In recent years, rapid developments in genomics and proteomics have generated a large amount of data. Often, drawing conclusions from these data requires sophisticated computational analyses. Bioinformatics, or computational biology, is the interdisciplinary science of interpreting biological data using information technology and computer science. The importance of this new field of inquiry will grow as we continue to generate and integrate large quantities of genomic, proteomic, and other data.
A particularly active area of research in bioinformatics is the application and development of machine learning techniques to biological problems. Analyzing large biological data sets requires making sense of the data by inferring structure or generalizations from the data. Examples of this type of analysis include protein structure prediction, gene classification, cancer classification based on microarray data, clustering of gene expression data, statistical modeling of protein-protein interaction, etc. Each of these tasks can be framed as a problem in machine learning. We therefore see a great potential to increase the interaction between machine learning and bioinformatics.
This special issue is aimed at facilitating that interaction. We believe that machine learning can provide powerful tools for analyzing, predicting, and understanding data from emerging genomic and proteomic technologies. The papers submitted to this special issue provide strong evidence that this is the case.
In total, more than 50 papers were submitted to the special issue. After extensive reviews and revisions, 13 papers were accepted into the special issue, which will be published in two parts. The quality and significance of the accepted papers are very high and the papers cover a wide variety of topics. Below, we provide a summary of the papers published in this journal issue.
- In the context of gene expression analysis, effective attribute selection and classification methods have been a focus of study in recent years. In the paper "Attribute Clustering for Grouping, Selection, and Classification of Gene Expression Data" by Wai-Ho Au, Keith C.C. Chan, Andrew K.C. Wong, and Yang Wang, a new attribute clustering-based method for attribute selection and classification is proposed. The genes (attributes) clustered in the same groups are more correlated with one another, while the genes in different clusters are not. Top-ranked genes from each cluster are then chosen to build classifiers for prediction. Experiments show that this clustering-based gene selection and classification method predicts better (often much better) than using other attribute selection methods or using the entire gene set on two real-world cancer gene expression data sets.
- The paper "Joint Classification and Pairing of Human Chromosomes" by Pravesh Biyani, Xialoin Wu, and Abhijit Sinha addresses the problem of identifying and pairing human chromosomes from karyotype images. They propose heuristic methods for solving this NP-hard problem and demonstrate the validity of their approach using a large, clinical data set.

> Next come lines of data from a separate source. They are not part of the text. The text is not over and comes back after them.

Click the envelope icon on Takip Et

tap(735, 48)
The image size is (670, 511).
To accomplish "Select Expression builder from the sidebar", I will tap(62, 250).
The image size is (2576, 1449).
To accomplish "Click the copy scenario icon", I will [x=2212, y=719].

- In "Semisupervised Learning for Molecular Profiling," Cesare Furlanello, Maria Serafini, Stefano Merler, and Giuseppe Jurman explore a novel approach to identifying patterns in microarray expression data. They exploit the two-level cross-validation structure of the typical expression classifier experiment and show how the classifier validation runs in which a particular sample that is not included can be used to identify special, borderline, or outlier samples.
- The paper "Essential Latent Knowledge for Protein-Protein Interactions: Analysis by an Unsupervised Learning Approach" by Hiroshi Mamitsuka discusses a new probabilistic model for modeling protein-protein interactions. An EM-based algorithm is presented for learning the model.

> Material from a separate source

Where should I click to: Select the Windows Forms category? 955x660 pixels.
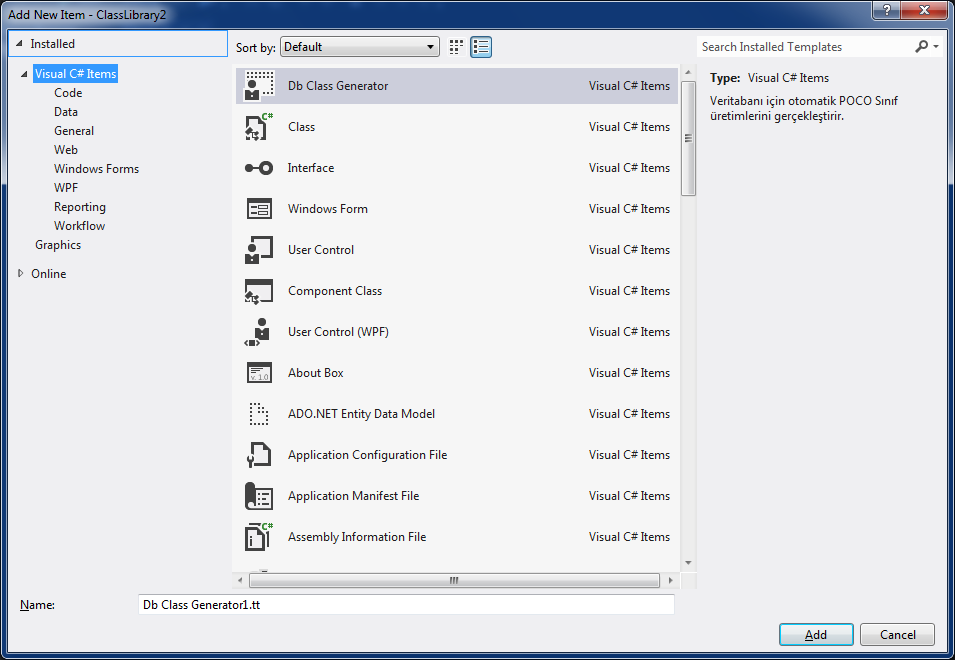click(x=96, y=169)
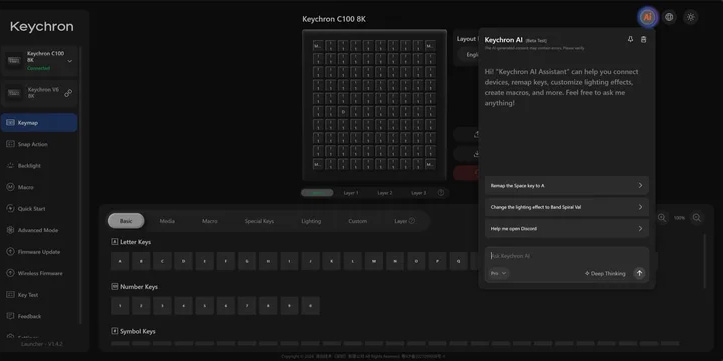Expand the Keychron C100 8K device dropdown
Screen dimensions: 723x361
coord(70,61)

- The paper "Markov Encoding for Detecting Signals in Genomic Sequences" by Jagath C. Rajapakse and Loi Sy Ho addresses how to use a Markov encoding of genomic sequences to enable a neural network to predict higher-order features in the sequences and has shown promising results.
- "The Latent Process Decomposition of cDNA Microarray Data Sets" by Simon Rogers, Mark Girolami, Colin Campbell, and Rainer Breitling presents a probabilistic clustering scheme for interpreting large expression data sets. Using a common set of latent variables, the method objectively assesses the number of classes in the data while allowing a given example to be assigned probabilistically to multiple classes.
- The paper "Fold Recognition by Predicted Alignment Accuracy" by Jinbo Xu deals with a template-ranking problem in a protein sequence using a support vector regression method which is shown to outperform the traditional Z-score-based method.
- The paper "Dimension Reduction-Based Penalized Logistic Regression for Cancer Classification Using Microarray Data" by Li Shen and Eng Chong Tan presents a method for dimensionality reduction using regression for cancer classification data. Dimensionality reduction is an important task in many bioinformatics problems due to the sheer size of the data.
Qiang Yang would like to thank Hong Kong RGC 6187/04E and CA03/04.EG01.HKBU2/03C for their support.